Closed ShaohuaL closed 4 months ago
I hold that it's because the paper focuses more on distilling features from fundamental models to GS rather than improving GS via feature distilling.
I am curious why the rendering features that do not contribute to the alpha gradient, can improve the rendering effect in Table 1.
I am curious why the rendering features that do not contribute to the alpha gradient, can improve the rendering effect in Table 1.
Good question, I think the opacity here should be mainly service geometry, if rendering features do contribute to the alpha gradient,, the effect may be uncertain, even more worst.
The authors mentioned in Section 3.2
Our equal-weighted joint optimization approach has demonstrated that the resulting high-dimensional semantic features significantly contribute to scene understanding and enhance the depiction of physical scene attributes, such as opacity and relative positioning.

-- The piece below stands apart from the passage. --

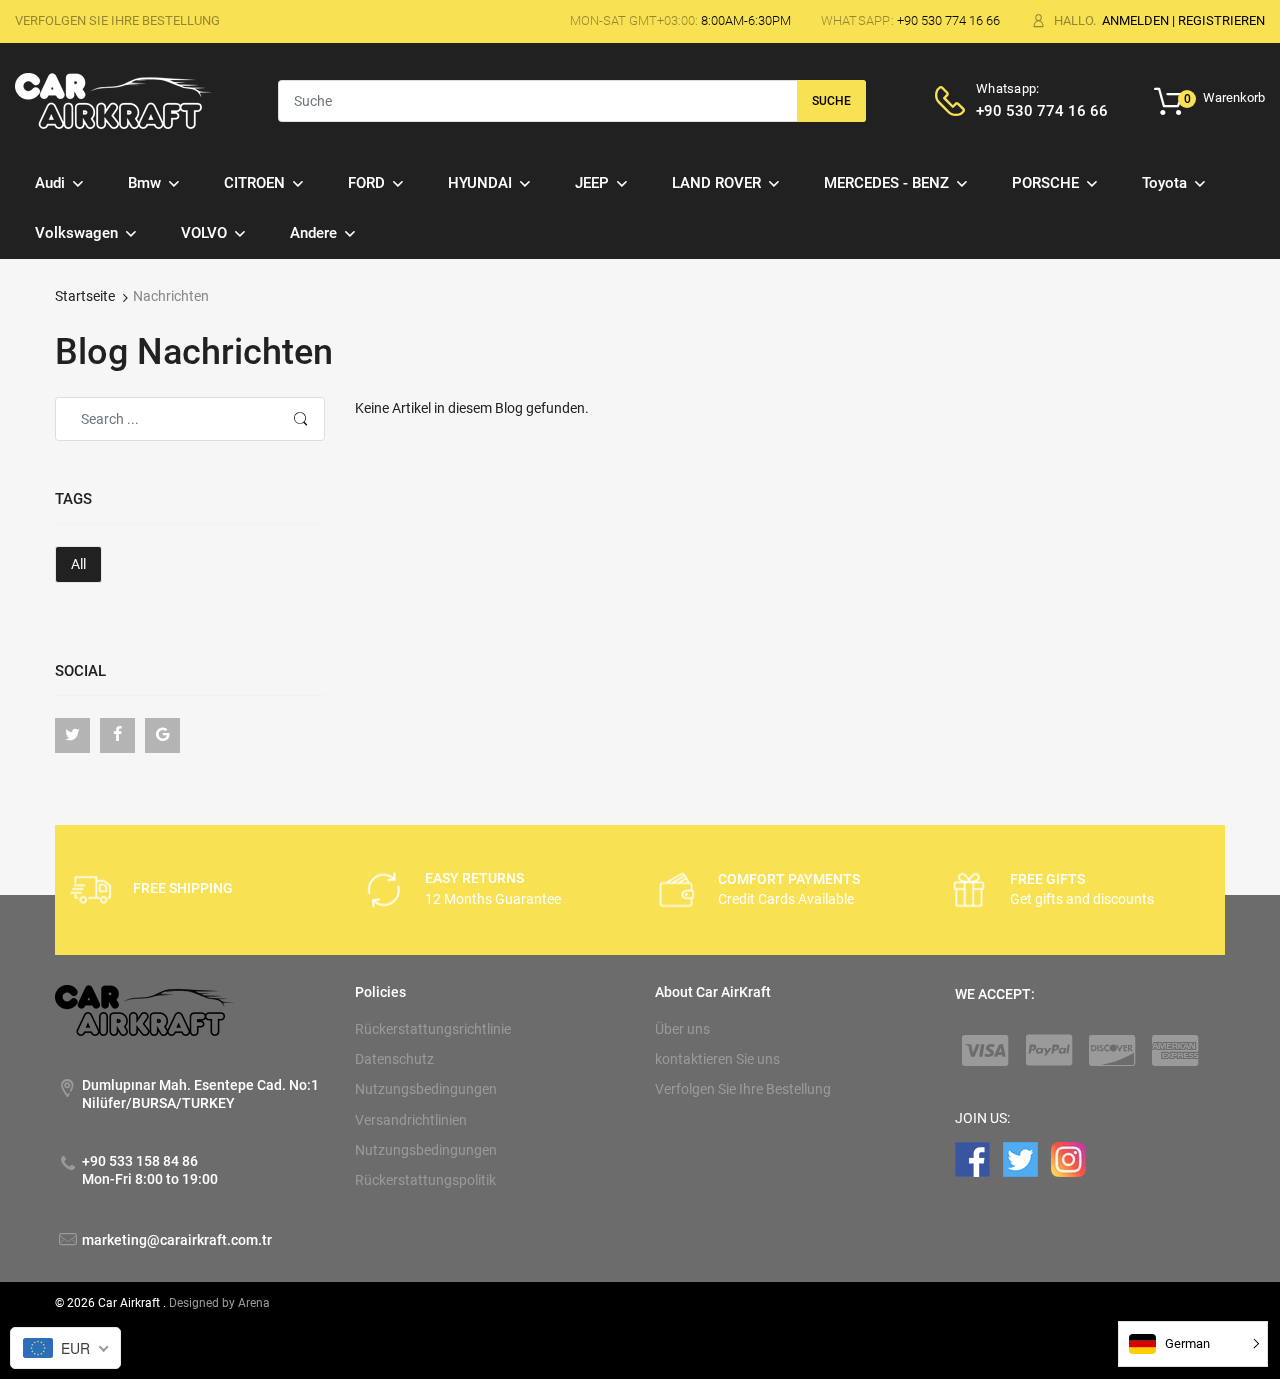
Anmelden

See the comparison between Ours and Base 3DGS in Tab. 1.
If the rendering features do not contribute to the alpha gradient, the rendering result should be the same as a plain 3DGS. I am wondering if this is a mistake made in the implementation. Also it is mentioned in the NeRF-DFF paper, the multi-view inconsistency of features produced by foundation models could harm geometry, so the authors stop the gradient backpropagation to density values. This seems to be inline with the implementation but not the paper. Could you please tell me if I understand the paper wrong?
Hi all! Thank you so much for bringing this up! We do have tried different versions of our code in our experiments. One thing that I would like to clarify is that the purpose of Table 1 in our paper is to show that our proposed explicit feature field distillation will not affect the quality of radiance field rendering, but NOT to improve the performance of novel view synthesis.

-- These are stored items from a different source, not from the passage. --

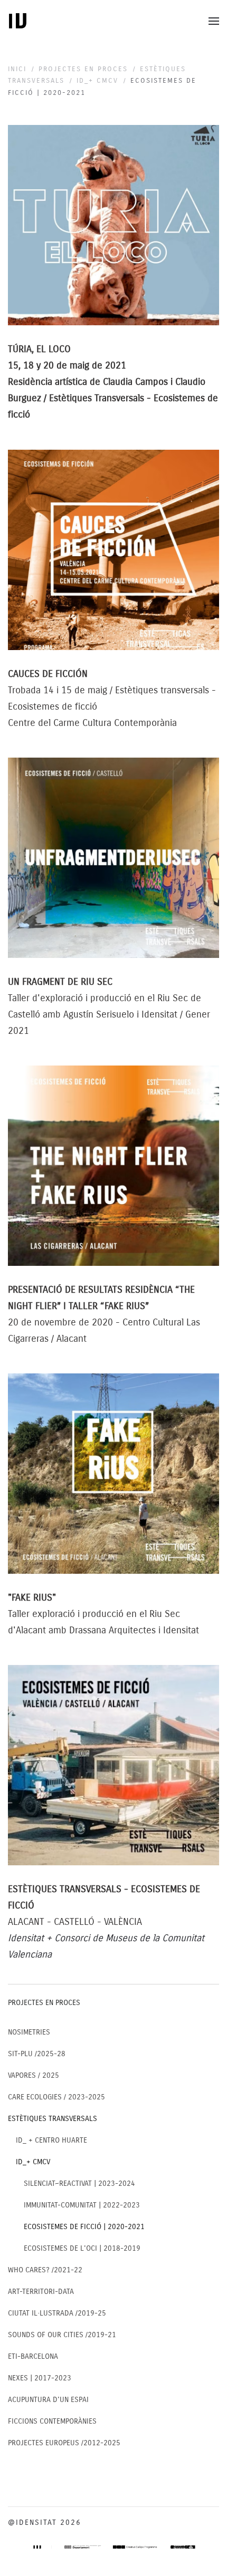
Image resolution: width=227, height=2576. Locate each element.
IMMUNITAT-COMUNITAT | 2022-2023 (82, 2205)
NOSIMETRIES (29, 2032)
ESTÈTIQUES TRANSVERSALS (52, 2118)
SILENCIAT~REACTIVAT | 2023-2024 (79, 2183)
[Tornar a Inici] (17, 21)
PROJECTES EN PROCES (44, 2002)
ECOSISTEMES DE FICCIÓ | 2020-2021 (84, 2226)
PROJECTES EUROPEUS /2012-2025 (64, 2442)
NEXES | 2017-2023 (39, 2378)
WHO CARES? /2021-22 (45, 2269)
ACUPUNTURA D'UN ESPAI (48, 2399)
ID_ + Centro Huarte (51, 2140)
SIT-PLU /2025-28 (36, 2053)
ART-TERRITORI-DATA (41, 2291)
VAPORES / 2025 (33, 2075)
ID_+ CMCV (33, 2161)
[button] (214, 21)
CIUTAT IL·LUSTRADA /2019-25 (57, 2313)
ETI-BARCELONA (33, 2356)
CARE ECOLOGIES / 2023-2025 (56, 2097)
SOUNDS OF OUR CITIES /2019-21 (62, 2334)
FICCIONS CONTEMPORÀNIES (52, 2421)
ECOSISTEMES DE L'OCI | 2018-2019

Also, given the substantial randomness due to GPU scheduling mentioned here. For Table 1, we redo our experiments by running them 5 times for each setting, excluding the max and min, and calculating the average from the remaining 3 groups. As a result, we can still observe ~0.8 PSNR improvement, but we don't claim this improvement as our contribution in this paper.
As for dL_dalpha in feature rendering, we have already updated this part in our code base. Sorry for the misleading initial version. For those who are curious about the influence of this change, I am happy to provide the experimental results (PSNR) for this ablation on Replica dataset:
dL_dalpha No dL_dalpha
Room 0 36.311 36.326
Room 1 38.515 38.514
Office 3 38.383 38.473
Office 4 34.851 34.174
Average 37.015 36.872
Just wanted to follow up on this, I have disabled the contribution of dL_dfeaturechannel to dL_dalpha in the updated code base. It is verified from my experiments that only semantic-meaning features (e.g. CLIP-LSeg, SAM) will benefit / not affect the RGB rendering, however, non-semantic-meaning features (e.g. from your self-designed encoder) will destroy the radiance field rendering if we keep this enabled. Therefore, for more general use of our code for any high-dimensional feature rendering, this line of code is commented out:
I've been reviewing the implementation details within the backward.cu file and noticed that the color components contribute to dL_dalpha. However, I'm puzzled as to why the alpha-rendered feature maps do not contribute to dL_dalpha in a similar manner. Given that both color and feature maps utilize alpha rendering, I expected a consistent treatment regarding their contribution to the gradient calculations.
Could you please clarify the design decision behind this? Is there a specific reason why alpha-rendered feature maps are excluded from contributing to dl_dalpha, or might this be an oversight in the implementation?